As you can see, every step we improve on our save, we turn 6 failures into 6 more successes. When discussing damage taken, we are concerned with the number of saves failed, not passed, as failed saves directly result in damage.
Put all this together, and you reach the conclusion that the most impactful save improvement is to go from a 3+ to a 2+, since we move from 12 failures to 6 in our little hypothetical save batch, a whopping 50% reduction. Alternatively, if you go from a 6+ to a 5+, you only get a 20% reduction since you go from 30 failures to 24. These are two extremes, but the important idea to remember is that bonuses to saves are more impactful the better your save already is, up to hitting 2+ since 1’s always fail.
How To Best Do This
Now, there are a couple different ways to improve the Save of a model, but the most universal is Cover. Anybody can get it by just standing in terrain, as long as you can fit the entire unit in it. That can be difficult to consistently acquire in a real game situation however, and sometimes the Cover isn’t in a position that’s beneficial to you due to the current board state.
And that is where our secret technology for everyone here today comes in. I present to you: The Aegis Defense Line! Let’s check out what we’re working with.
At 75 points, the Aegis Defense Line (here after ADL) is fairly cheap and non-invasive in most lists point wise. It does eat up a detachment all on it’s own, so this won’t be a good tactic for most highly competitive armies since they typically use all 3 detachments. But, if you’re just trying to get some success with your favorite army that doesn’t use much in the way of any allied forces, you won’t notice the loss of a detachment or a measly 75 points.
So, what does the ADL actually do? Essentially, it lets you bring your own terrain to the table and guarantee that your INFANTRY units can always benefit from Cover. This is most impactful on a model with a 3+ save because of the reasons we already discussed, and the ADL is going to form the bedrock of how we approach our list construction. Take a look at this picture here, taken straight out of a Nights At The Game Table Battle Report.

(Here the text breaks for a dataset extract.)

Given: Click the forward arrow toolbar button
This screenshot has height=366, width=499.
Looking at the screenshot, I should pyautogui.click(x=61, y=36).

How To Best Utilize The ADL
Imagine placing the ADL where the green line is drawn in this picture. The ADL is much longer than this, but we’re using a simple example to illustrate. The ADL is “bridging” these two pieces of area terrain, effectively creating one long strip of terrain where you can claim that precious Cover on your 3+ models, represented with the yellow line. They will either be standing behind the ADL, or they’ll be in the ruins/building to claim it naturally.
This is the basic concept we will be building off of. With smart placement of your ADL, you can bridge 2 and sometimes even 3 pieces of terrain (it’s almost 30” long fully stretched, and you don’t need to perfectly bridge the terrain)to create a massive strip of the table where you will always be guaranteed Cover. From here you can control the board, since you can move across your “bridge” to respond to your opponent while you dominate them in fire fights. You will always have your fire support within 1” of the ADL and your opponent usually will not, so the ADL will only work one way, and that’s YOUR way.

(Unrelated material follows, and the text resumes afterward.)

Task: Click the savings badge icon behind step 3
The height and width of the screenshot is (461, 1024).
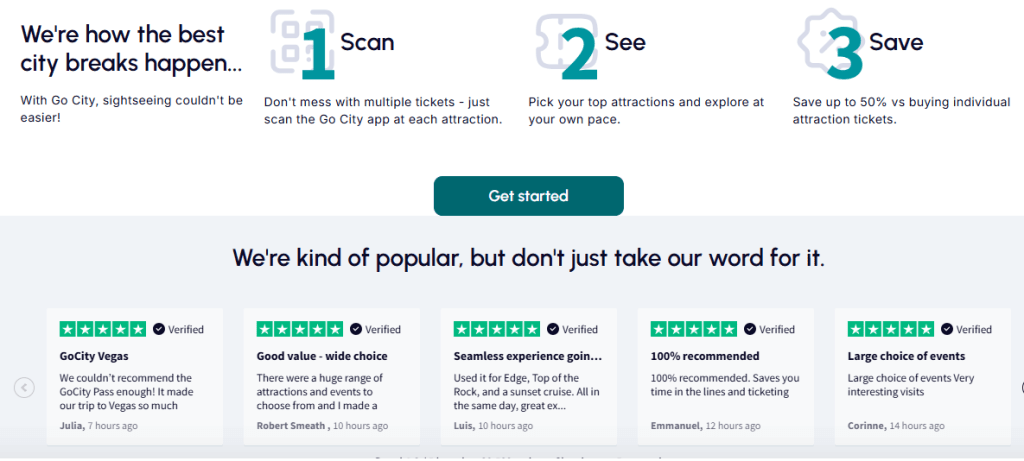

The exact units and combinations that you pair with your ADL “bridge” are heavily dependent on what army you are playing, but typically INFANTRY with good guns are the name of the game here, and bonus points if they are also mobile. It’s also important to bring along a couple units to run objectives or that punish your opponent for castling up. A full gun line behind your “bridge” will simply bog down the game since most players won’t initiate that fire fight.

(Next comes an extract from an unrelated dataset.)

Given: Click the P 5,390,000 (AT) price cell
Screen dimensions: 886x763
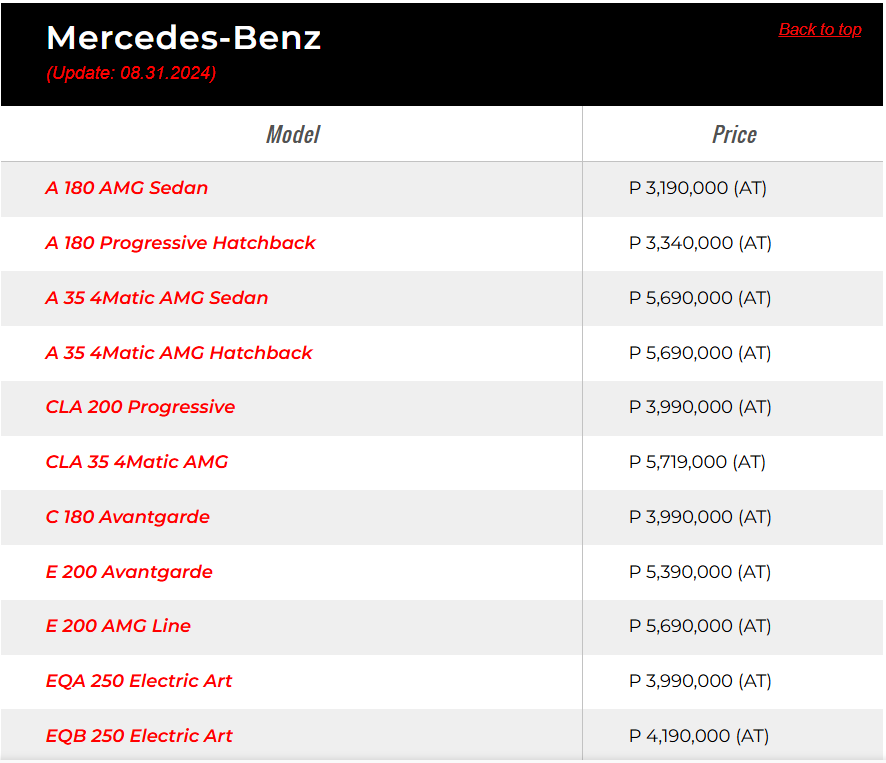Looking at the screenshot, I should click(x=700, y=572).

This tactic is not perfect by any means however, and you should be wary of its weaknesses. For one, the ADL doesn’t do jack against primarily melee armies, which means you aren’t getting the same value out of this you normally would. In addition, some armies have guns with comically long ranges or that don’t require line of sight, and they can bomb you out of your bridge. Finally, units that ignore Cover can hurt this strategy, with Tau being at the forefront since they can ignore Cover with a few markerlights.
Despite these weaknesses, the ADL can give many 3+ save armies that struggle on the tabletop the staying power they need to grind the opponent out over multiple turns while controlling objectives and pressuring the opponent. Pick one up or borrow one from your Local Friendly Game Store, and give it a shot!